[Opening SUPPLIED RECORDS section]
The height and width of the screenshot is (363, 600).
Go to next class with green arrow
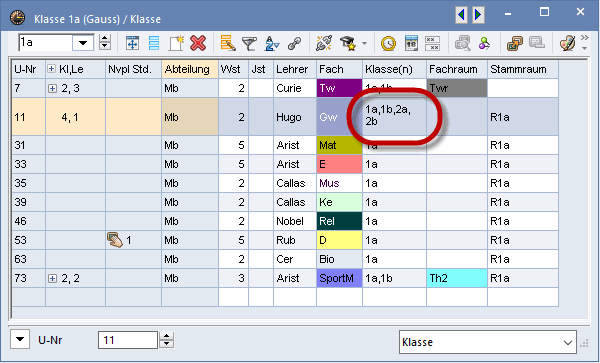pos(478,15)
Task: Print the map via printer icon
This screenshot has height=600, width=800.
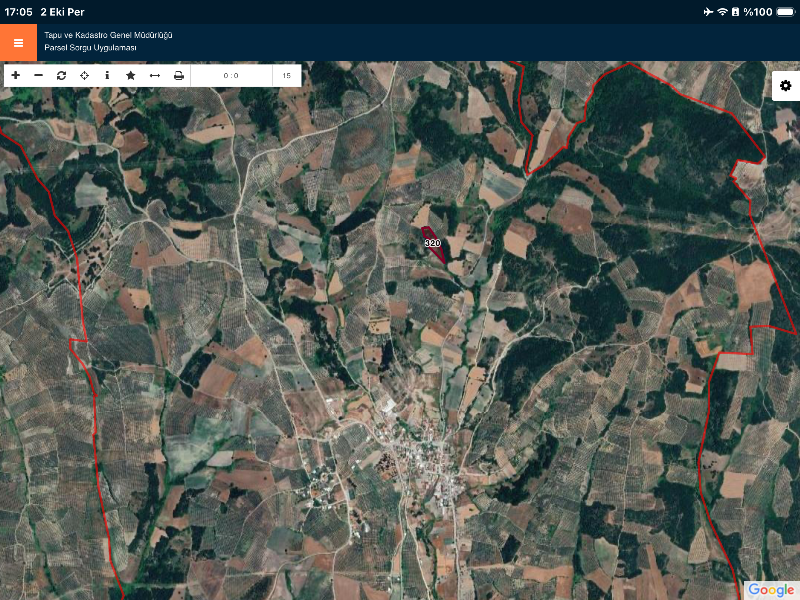Action: point(179,75)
[Closing SUPPLIED RECORDS section]
TASK STATEMENT: Skip the pictures and output all entries exactly.

SOLUTION TO THIS PROBLEM:
The height and width of the screenshot is (363, 600).
Go to next class with green arrow
pos(478,15)
Task: Print the map via printer icon
This screenshot has height=600, width=800.
Action: point(179,75)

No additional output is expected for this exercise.